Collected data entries
[Start of Attachment]
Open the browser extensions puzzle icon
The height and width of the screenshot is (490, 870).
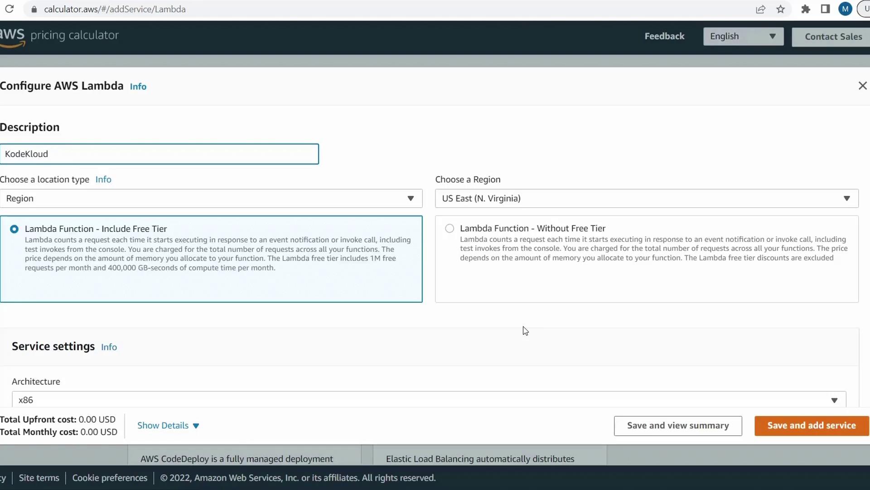[805, 9]
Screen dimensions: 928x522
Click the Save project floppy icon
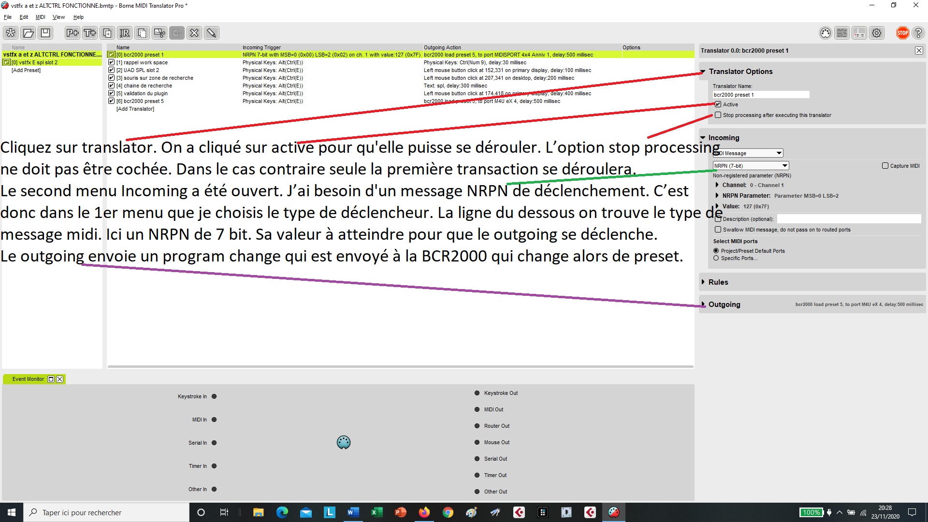pyautogui.click(x=45, y=33)
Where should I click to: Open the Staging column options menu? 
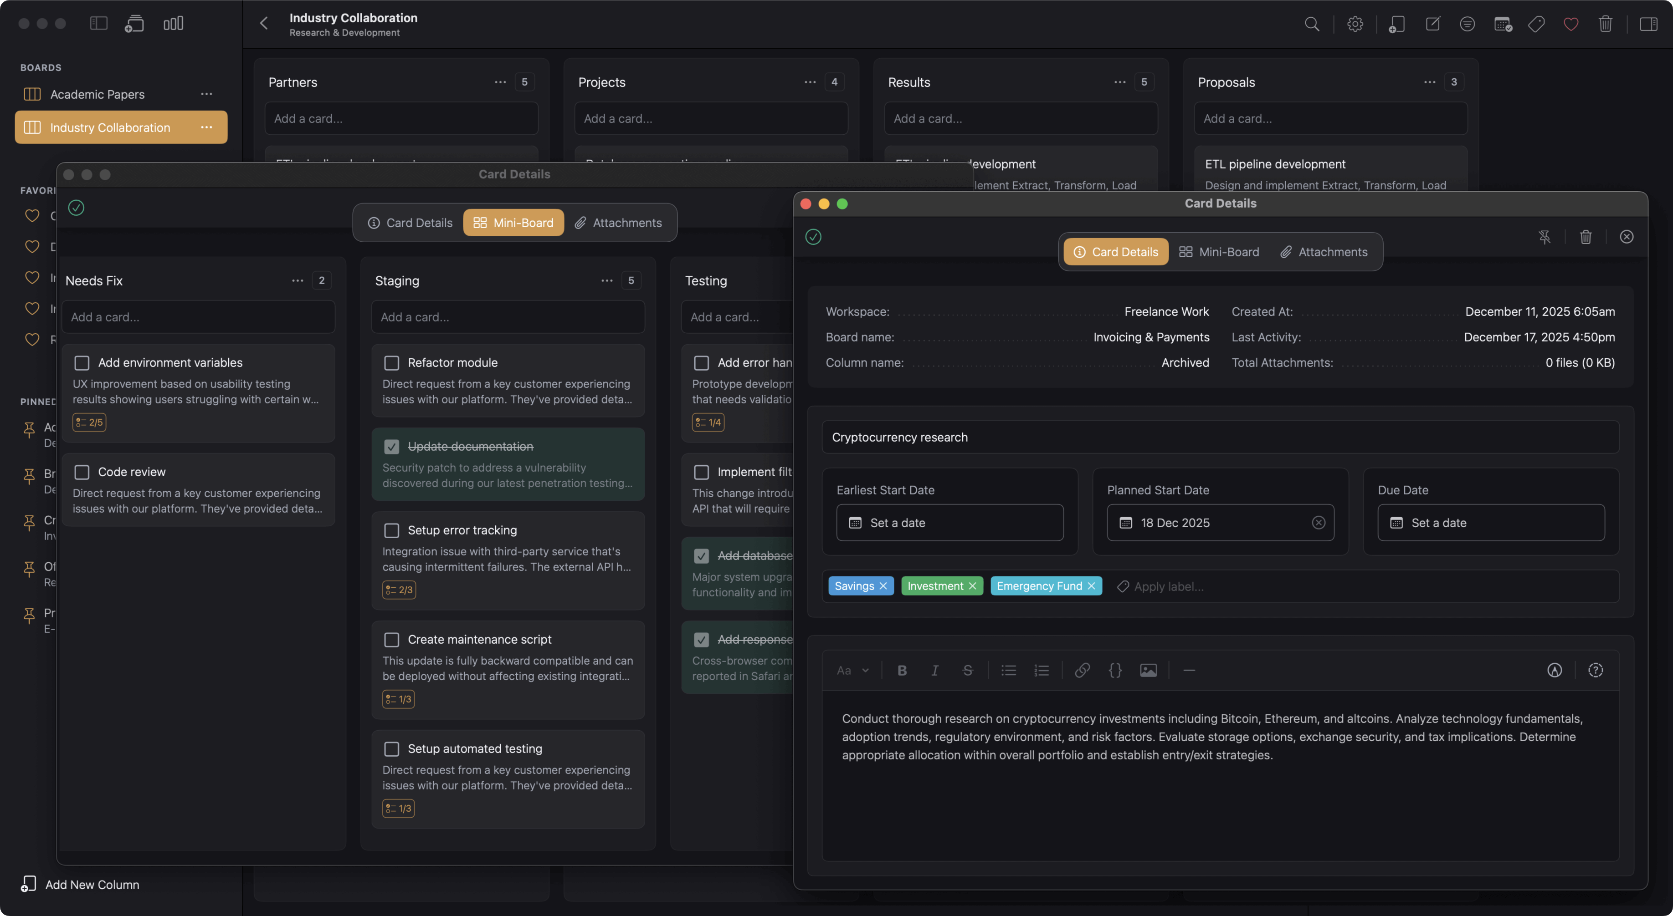(x=607, y=280)
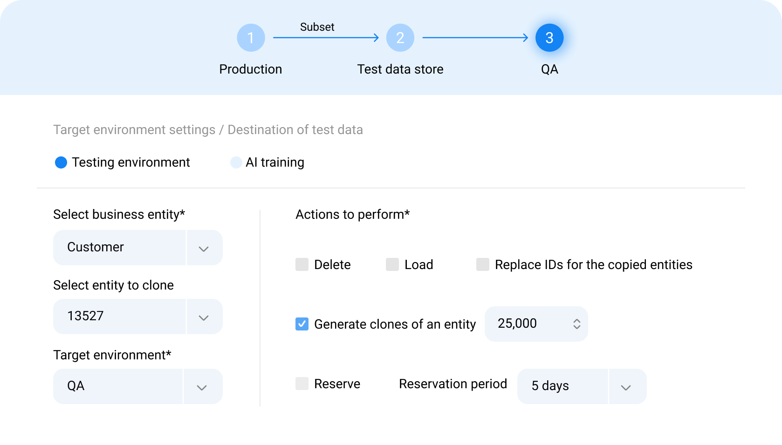Select step 2 Test data store
This screenshot has height=445, width=782.
point(400,38)
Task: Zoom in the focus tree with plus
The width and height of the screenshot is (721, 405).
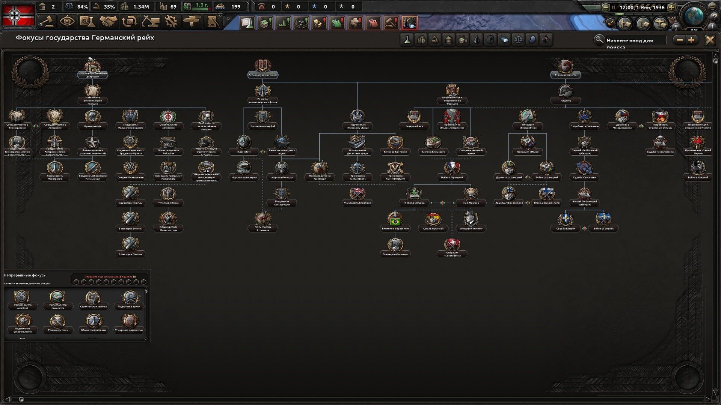Action: [x=691, y=40]
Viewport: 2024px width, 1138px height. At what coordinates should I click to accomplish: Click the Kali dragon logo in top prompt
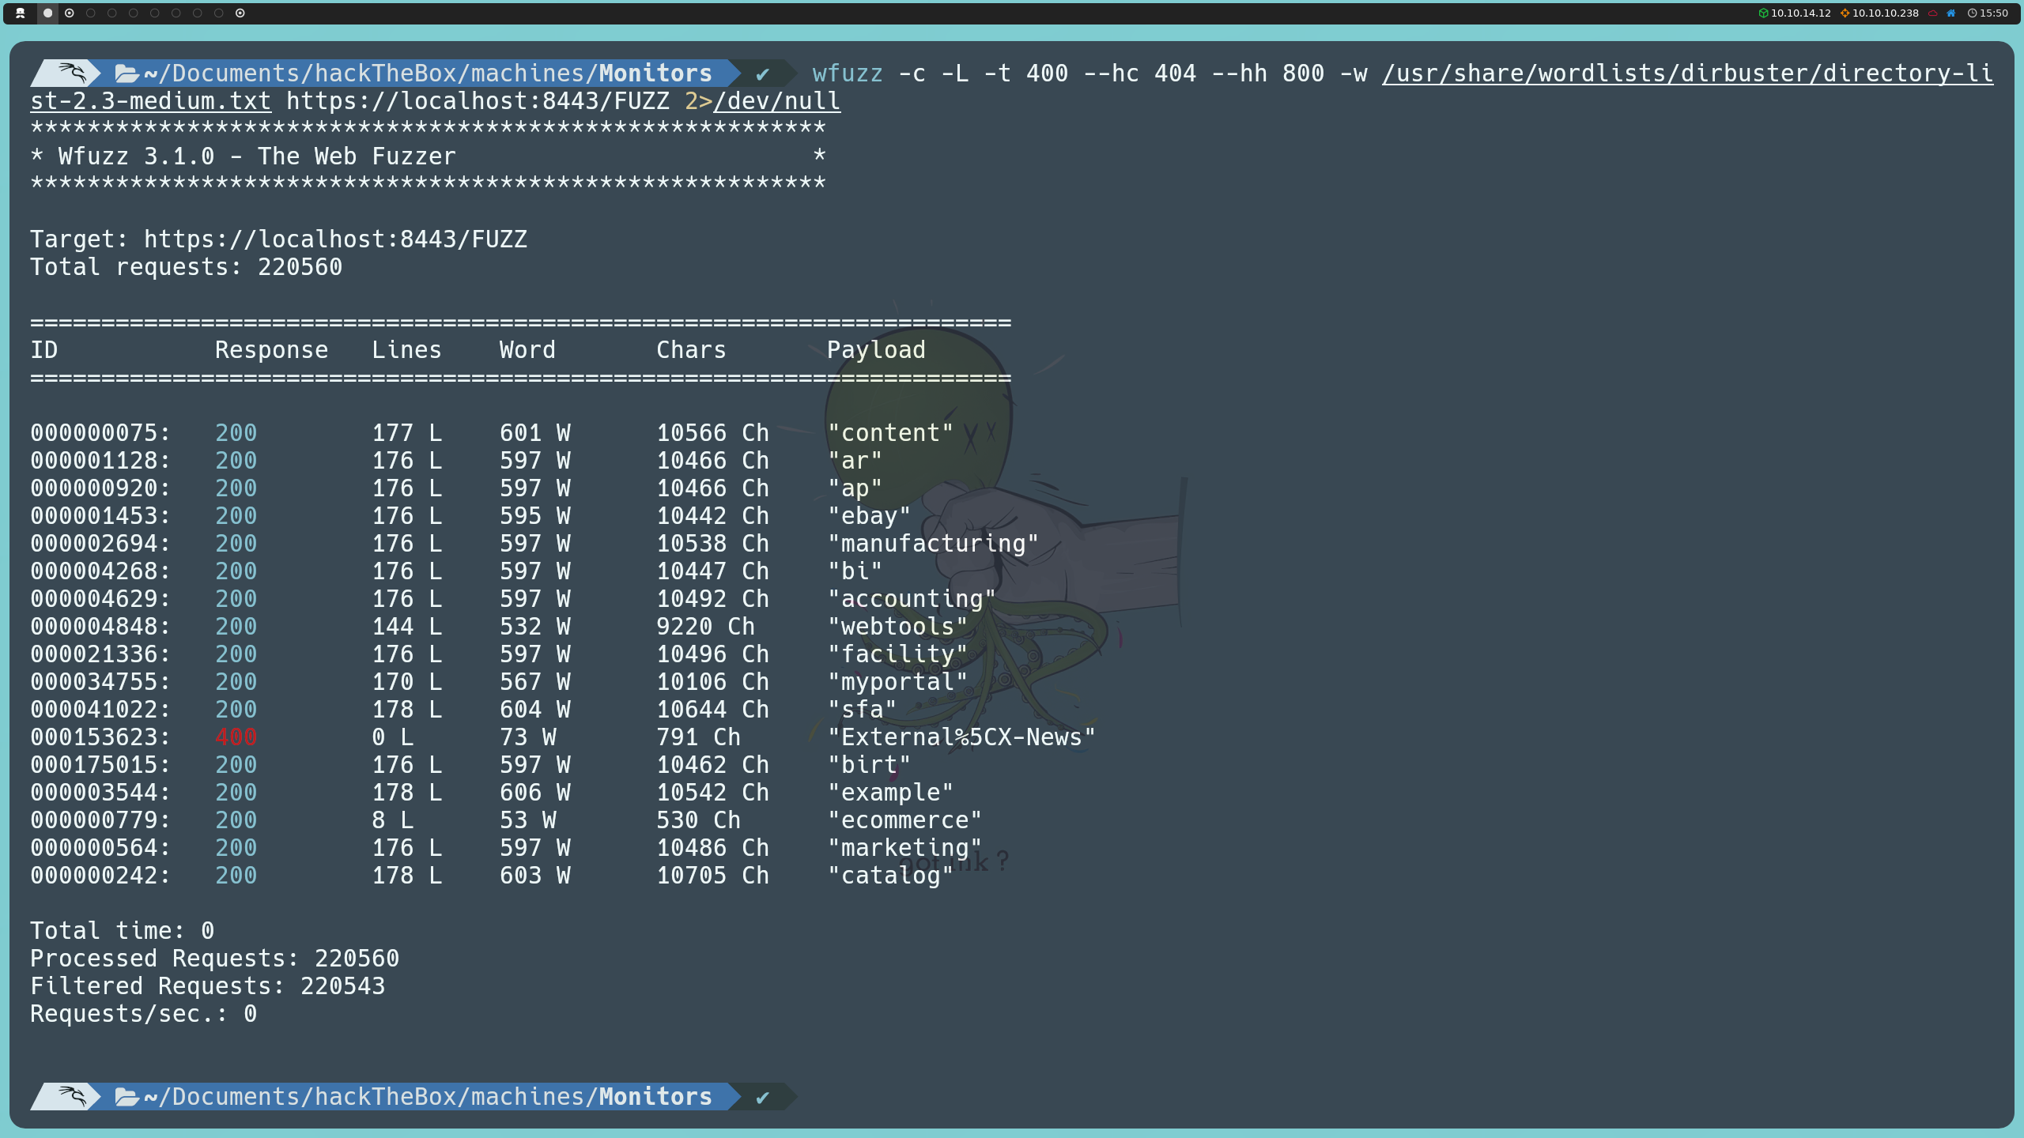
[End of Attachment]
> [What the task requires]:
The data is to be returned exactly as it stands, pictures aside.

> [Solution to this task]:
Open the browser extensions puzzle icon
The height and width of the screenshot is (490, 870).
[805, 9]
Screen dimensions: 928x522
Click the Save project floppy icon
pyautogui.click(x=45, y=33)
Where should I click to: Open the Staging column options menu? 
(x=607, y=280)
Select step 2 Test data store
This screenshot has height=445, width=782.
point(400,38)
Task: Zoom in the focus tree with plus
The width and height of the screenshot is (721, 405).
Action: [x=691, y=40]
Viewport: 2024px width, 1138px height. At what coordinates should I click to accomplish: Click the Kali dragon logo in top prompt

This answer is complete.